Gunung Bromo dan Gunung Batok

Setelah mencoba berpuas-puas diri berfoto di Padang Savanna, saatnya kami melewati Lautan Pasir, dan kemudian kami memilih segera parkir. Sesampainya disana, banyak masyarakat lokal yang menawarkan naik kuda dengan harga Rp 25.000,- sekali jalan (kalau tidak salah ingat). Aku memilih nggak, Soalnya mau ambil foto sebanyak-banyaknya, dan menikmati mendaki gunung, hehe..

Gunung Bromo dari Tempat Parkir

Ini Bukan Bromo yah! Ini Gunung Batok! Bersebalahan dengan Bromo


Gunung Bromo, Pegunungan Tengger
Menuju ke Gunung Bromo, Pemandangan Gunung Batok

Karena jarang olahraga, naik gunung Bromo segitu saja sudah capek. Tangganya pun tinggi sekali. Berhenti beberapa kali untuk mengambil foto. 
Lautan Pasir dari Atas Bromo

Kawah Bromo

Wisatawan Bromo

Lautan Pasir dan Bromo


Lautan Pasir Bromo

Lautan Pasir ini pasti dilewati kalau kita mau ke Bromo. Setelah puas foto-foto, kami memilih pulan dan berfoto-foto di Lautan Pasir. Menikmati licinnya pasir Bromo dengan Trail. Tentunya ada jalur-jalur khusus yang dilarang dilewati oleh pengendara karena jalurnya sangat licin dan berbahaya. Berhati-hatilah menyetir saat melewati lautan pasir ini, naik trail pun juga licin. Selama melewati lautan pasir, ada semacam tornado-tornado kecil di pinggiran yang mengangkut pasir-pasir memutar-mutar terbang. Sayangnya nggak sempat foto. Kalau mau foto, harus menunggu momen tornado kecil itu.
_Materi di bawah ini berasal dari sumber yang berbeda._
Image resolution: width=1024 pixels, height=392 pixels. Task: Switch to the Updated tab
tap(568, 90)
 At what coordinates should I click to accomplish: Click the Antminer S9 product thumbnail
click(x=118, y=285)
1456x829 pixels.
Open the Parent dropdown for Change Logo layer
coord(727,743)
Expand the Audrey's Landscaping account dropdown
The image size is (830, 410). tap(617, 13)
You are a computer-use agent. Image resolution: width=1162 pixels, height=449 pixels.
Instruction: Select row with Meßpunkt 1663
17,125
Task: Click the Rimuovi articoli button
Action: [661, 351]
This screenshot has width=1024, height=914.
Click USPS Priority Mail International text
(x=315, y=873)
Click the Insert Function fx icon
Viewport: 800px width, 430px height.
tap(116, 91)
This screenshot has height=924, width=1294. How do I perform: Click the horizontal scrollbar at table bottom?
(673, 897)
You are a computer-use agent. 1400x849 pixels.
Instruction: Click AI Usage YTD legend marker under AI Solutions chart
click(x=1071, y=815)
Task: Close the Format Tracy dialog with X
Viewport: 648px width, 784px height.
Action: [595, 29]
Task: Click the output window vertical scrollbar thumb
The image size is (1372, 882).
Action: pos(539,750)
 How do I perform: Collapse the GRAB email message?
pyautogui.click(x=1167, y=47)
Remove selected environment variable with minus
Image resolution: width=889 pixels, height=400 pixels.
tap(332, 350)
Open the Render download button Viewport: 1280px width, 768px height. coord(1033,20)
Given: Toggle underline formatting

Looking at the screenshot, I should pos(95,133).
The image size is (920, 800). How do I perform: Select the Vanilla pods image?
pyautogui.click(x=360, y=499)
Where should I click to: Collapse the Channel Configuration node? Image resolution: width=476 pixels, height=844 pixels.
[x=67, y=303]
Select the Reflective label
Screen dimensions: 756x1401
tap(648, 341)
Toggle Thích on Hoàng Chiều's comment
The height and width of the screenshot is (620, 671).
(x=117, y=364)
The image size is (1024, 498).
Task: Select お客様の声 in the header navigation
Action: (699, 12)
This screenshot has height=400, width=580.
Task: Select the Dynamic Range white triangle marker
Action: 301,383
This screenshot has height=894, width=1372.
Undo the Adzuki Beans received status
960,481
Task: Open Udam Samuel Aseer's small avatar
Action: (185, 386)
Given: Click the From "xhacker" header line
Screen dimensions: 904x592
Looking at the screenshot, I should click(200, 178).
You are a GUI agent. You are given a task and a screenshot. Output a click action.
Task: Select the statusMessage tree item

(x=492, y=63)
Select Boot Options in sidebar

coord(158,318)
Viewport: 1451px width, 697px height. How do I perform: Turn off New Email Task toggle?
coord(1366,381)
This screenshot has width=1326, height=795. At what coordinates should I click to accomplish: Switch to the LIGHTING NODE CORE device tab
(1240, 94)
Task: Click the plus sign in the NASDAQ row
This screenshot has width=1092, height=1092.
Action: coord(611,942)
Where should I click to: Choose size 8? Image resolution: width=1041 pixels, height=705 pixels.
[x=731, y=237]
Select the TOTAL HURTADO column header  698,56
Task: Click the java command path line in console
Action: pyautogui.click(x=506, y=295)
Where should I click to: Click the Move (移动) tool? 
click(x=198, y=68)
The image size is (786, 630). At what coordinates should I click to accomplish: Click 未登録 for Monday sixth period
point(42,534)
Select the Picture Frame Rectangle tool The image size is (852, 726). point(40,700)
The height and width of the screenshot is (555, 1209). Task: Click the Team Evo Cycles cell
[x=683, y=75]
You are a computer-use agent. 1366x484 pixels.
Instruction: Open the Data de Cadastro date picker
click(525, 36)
Saatnya kami pulang dan menembus awan pegunungan lagi. Travelling benar-benar menyegarkan pikiran. Maka ber-travelling selama masih bisa. Cukup explore daerah sekitar tempat tinggal kita, dan publikasilah hasilnya di blog atau media sosial bagaimanapun kondisinya. Tentunya sebagai upaya untuk mengenalkan tempat wisata menurut pandangan orang lain. Secara nggak langsung, kita mengajak orang lain berwisata, walau hanya dalam bayangan, hehe...Inilah Travelling Naik Trail ke Bromo-ku, dan travellingmu?

  • Akses : dengan kendaraan pribadi atau nyewa hardtop , sekitar 1 jam dari kota Malang via Tempat Wisata Wendit - Tumpang - Gubukklakah (Poncokusumo). Lewat Pasuruan : Pasuruan - Wonokitri - Simpang Dingklik. Lewat Probolinggo : Probolinggo - Sukapura - Cemorolawang. Lewat Lumajang : Lumajang - Senduro - Ranupani - Jemplang. 
  • Biaya : Jika ingin sewa Trail (Rp. 250.000,-), bensin motor (Rp. 30.000,-), parkir (Rp. 5.000,-),  Jeep/ Hardtop (diatas Rp. 350.000,-) kalau dari kota Malang tentu lebih mahal lagi.
  • Kebersihan : bersih
  • Fasilitas : parkir, KM, WC, warung, penginapan (daerah kawasan TNBTS di Probolinggo atau Pasuruan), persewaan hardtop, Sewa Angkutan Kuda.
  • Ramah Anak Kecil : lebih baik lewat Pasuruan atau Probolinggo, kalau lewat Malang mending sewa mobil khusus ke Bromo/Jeep/hardtop.